何信在符确的打量中面色从容,电梯发出叮地提示音,何信向三位略一低头,走出去。

电梯到22层又停了一下。

一道熟悉的身影走进来。

江在寒的背包背在一侧肩膀,西服外套搭在小臂,领带依旧规整地卡在领口。他低着头,指腹正掐着眉心,没注意里面的人。

“江老师!”

偶遇让符确很激动,一点点阴郁一扫而空,双眼都亮了。

“你开完会了?”

江在寒意外地抬头,与符确目光相接时脸上隐隐浮出笑意,说:“是,提前结束了。”

江在寒侧身看了眼电子屏,在电梯门合上之前摁住开门的按钮。

“对不起,我以为是下楼。”

他双眼有点红血丝,一个接一个的会议安排,换谁都会疲累。

难怪没注意上下就走进来。

“江教授,”符咏离得近,伸手替他挡着门,再次邀请:“既然江教授有空,晚饭一起过来吧?就在顶楼。”

“谢谢邀请,”江在寒迟疑道,“我还是不打扰了。”

“怎么能算打扰,早上江教授的开场大家听得意犹未尽,”符咏讲话真诚,一点不让人觉得客套虚伪,“能认识江教授实属荣幸。难得出国交流,很多方面我们也不太懂,若是江教授肯赏脸,那再好不过。”
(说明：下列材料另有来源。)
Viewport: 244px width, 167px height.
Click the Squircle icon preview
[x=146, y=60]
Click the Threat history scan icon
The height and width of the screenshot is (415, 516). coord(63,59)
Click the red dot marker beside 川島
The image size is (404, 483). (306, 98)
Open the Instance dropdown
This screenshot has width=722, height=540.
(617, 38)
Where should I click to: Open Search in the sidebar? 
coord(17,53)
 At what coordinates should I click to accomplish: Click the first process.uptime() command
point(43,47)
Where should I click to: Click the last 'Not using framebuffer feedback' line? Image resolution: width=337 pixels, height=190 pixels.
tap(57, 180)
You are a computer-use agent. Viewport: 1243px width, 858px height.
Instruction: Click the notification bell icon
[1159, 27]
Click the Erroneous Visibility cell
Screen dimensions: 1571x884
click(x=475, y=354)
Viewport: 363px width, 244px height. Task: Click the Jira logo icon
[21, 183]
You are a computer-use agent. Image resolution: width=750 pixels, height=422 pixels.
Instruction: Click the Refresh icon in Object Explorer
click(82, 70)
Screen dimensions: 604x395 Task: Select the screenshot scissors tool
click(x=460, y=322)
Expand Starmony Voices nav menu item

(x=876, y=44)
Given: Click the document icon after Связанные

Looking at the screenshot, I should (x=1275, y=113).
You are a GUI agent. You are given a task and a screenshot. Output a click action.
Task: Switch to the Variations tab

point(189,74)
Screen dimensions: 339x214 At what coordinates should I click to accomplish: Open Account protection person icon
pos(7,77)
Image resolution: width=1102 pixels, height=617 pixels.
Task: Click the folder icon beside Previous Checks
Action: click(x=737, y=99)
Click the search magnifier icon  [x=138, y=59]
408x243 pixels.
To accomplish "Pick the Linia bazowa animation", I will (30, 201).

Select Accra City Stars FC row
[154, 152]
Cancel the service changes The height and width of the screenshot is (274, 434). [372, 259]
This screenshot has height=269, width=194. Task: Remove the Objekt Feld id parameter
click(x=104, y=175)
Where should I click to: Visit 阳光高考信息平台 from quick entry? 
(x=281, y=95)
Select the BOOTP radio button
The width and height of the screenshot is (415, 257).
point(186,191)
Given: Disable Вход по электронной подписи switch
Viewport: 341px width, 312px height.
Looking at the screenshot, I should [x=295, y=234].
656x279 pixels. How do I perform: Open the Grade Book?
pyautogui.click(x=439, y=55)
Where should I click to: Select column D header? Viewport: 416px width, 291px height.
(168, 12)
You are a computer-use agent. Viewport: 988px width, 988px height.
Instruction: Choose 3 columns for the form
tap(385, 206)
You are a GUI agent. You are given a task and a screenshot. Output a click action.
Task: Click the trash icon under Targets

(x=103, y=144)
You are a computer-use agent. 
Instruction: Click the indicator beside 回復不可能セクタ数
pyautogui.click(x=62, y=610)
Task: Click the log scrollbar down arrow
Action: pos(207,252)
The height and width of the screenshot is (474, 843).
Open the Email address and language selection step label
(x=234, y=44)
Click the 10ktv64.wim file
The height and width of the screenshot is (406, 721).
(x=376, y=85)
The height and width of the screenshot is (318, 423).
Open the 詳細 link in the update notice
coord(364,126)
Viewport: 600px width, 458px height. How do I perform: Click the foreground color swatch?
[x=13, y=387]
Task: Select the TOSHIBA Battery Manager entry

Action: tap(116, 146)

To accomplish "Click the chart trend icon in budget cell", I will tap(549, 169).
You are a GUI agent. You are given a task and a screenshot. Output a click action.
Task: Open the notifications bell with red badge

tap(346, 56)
“哥你这是找对人了,我们江老师行业精英业界翘楚,”符确从来没有这么捧场他哥,“他超懂!回头我把他的论文们发给你,你学习学习。”

一旁的徐徽言轻轻笑了一下。

符咏秉持在外面不打孩子的原则,保持微笑,继续对江在寒说:“江教授别推辞了,就当是咱们中国人在异国他乡聚个餐吃个便饭。”

符咏这样说,江在寒若是再拒绝,倒显得孤傲疏离。

“好的。非常感谢符先生地邀请。”江在寒与符咏对视,目光没有看符确或徐徽言,感激地说,“我回房间整理一下,很快上去。”

“一会见!”

*

顶层的南端是景观台,设计突出楼面的弧形玻璃幕墙,可以一百八十度俯瞰城市。又与市中心的高楼和中央公园相对,傍晚景色正好。

其他人还没到,符咏提出去景观台看一眼。

符咏和徐徽言聊着聊着就聊到南海的项目,符确不便插嘴,也没兴趣,心不在焉看了两眼,说:“我去接一下江老师。”

***

符确敲门,听见里头的水声停了,江在寒一边开门一边说:“怎么……”

看见符确那一秒骤然收了声音,但很快又自然地接上,说:“你怎么下来了?”

江在寒领带摘了,衬衫解了两颗扣,露出脖颈下方一点点锁骨尖儿。

原本一丝不苟向后梳整齐的额发湿漉漉垂下来。

他刚洗过脸,擦干了,唯独眼睫上还沾了点水。

额发大概在洗脸的时候搭下来,江在寒没管,光洁的额头被虚虚地遮挡。

他这副模样看起来很显小。

江在寒学生时期是怎么样的,符确莫名奇妙想到,会不会偶尔踢个球运动一下。

挥汗之后,会不会像现在这样冲个凉水,弄得发梢和眉眼都湿漉漉的。

“符确?”符确一动不动盯着他,江在寒不明所以,唤了一声。

“没,没事。”

符确挠头,半长不短的发他搓得乱七八糟。

“那边一屋子陌生人,我等你一起过去。”

江在寒闻言愣住。

他是感到紧张和排斥。

对于即将面对的陌生面孔,以及徐徽言。他需要表现得大方得体,专业可靠。这让他很有压力。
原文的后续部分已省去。